GIVEN PROBLEM: Output every line of the material below without any changes, and leave the pictures out.

DATASET EXTRACT:
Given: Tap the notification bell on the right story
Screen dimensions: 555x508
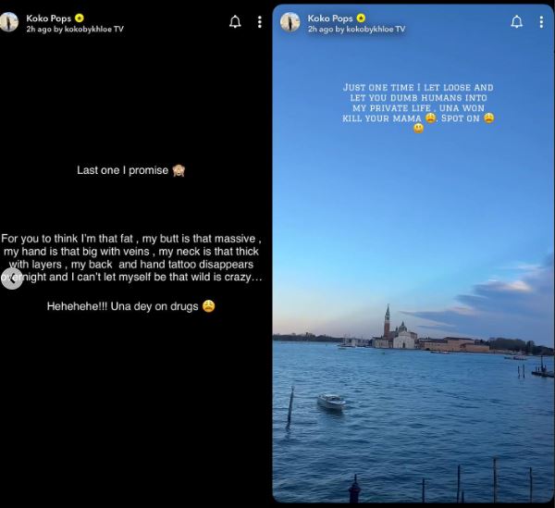Looking at the screenshot, I should 516,21.
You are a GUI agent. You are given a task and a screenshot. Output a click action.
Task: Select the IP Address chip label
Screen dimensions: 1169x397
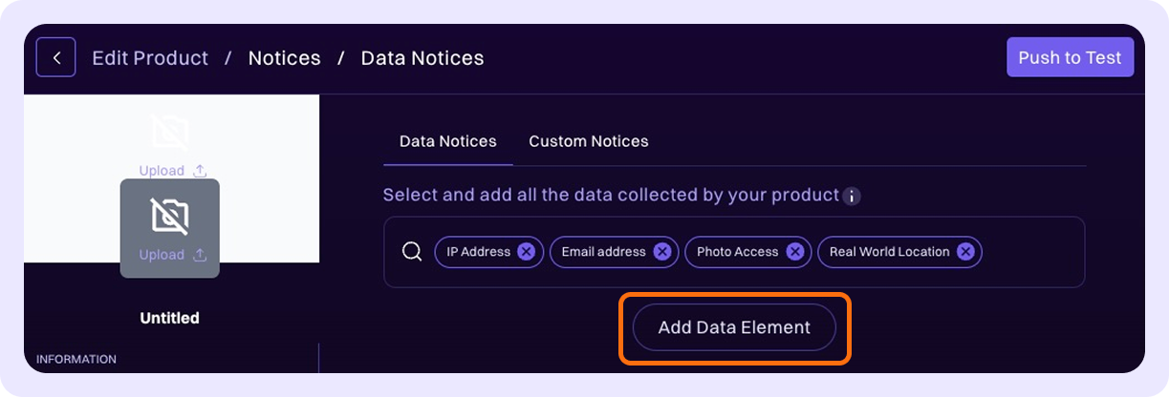478,252
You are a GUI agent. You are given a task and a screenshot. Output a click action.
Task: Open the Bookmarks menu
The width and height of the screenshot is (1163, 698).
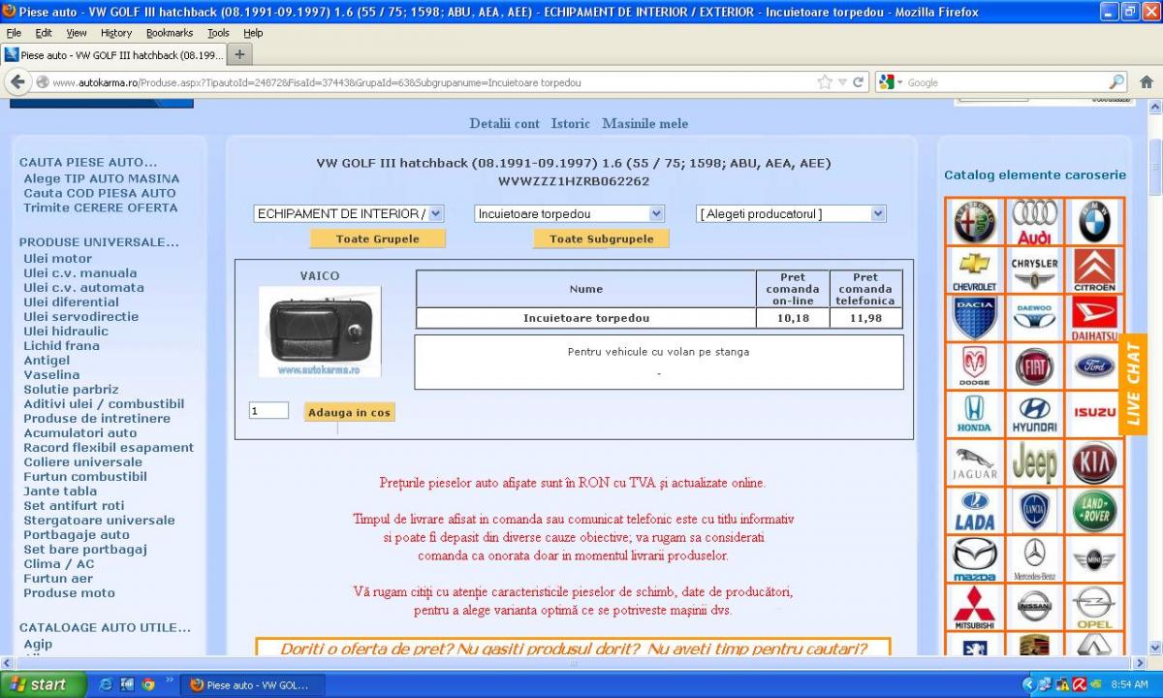(170, 33)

TASK RESPONSE:
Given: Tap the notification bell on the right story
Screen dimensions: 555x508
Looking at the screenshot, I should 516,21.
You are a GUI agent. You are given a task and a screenshot. Output a click action.
Task: Select the IP Address chip label
Screen dimensions: 1169x397
478,252
You are a GUI agent. You are given a task and a screenshot. Output a click action.
Task: Open the Bookmarks menu
The width and height of the screenshot is (1163, 698).
(170, 33)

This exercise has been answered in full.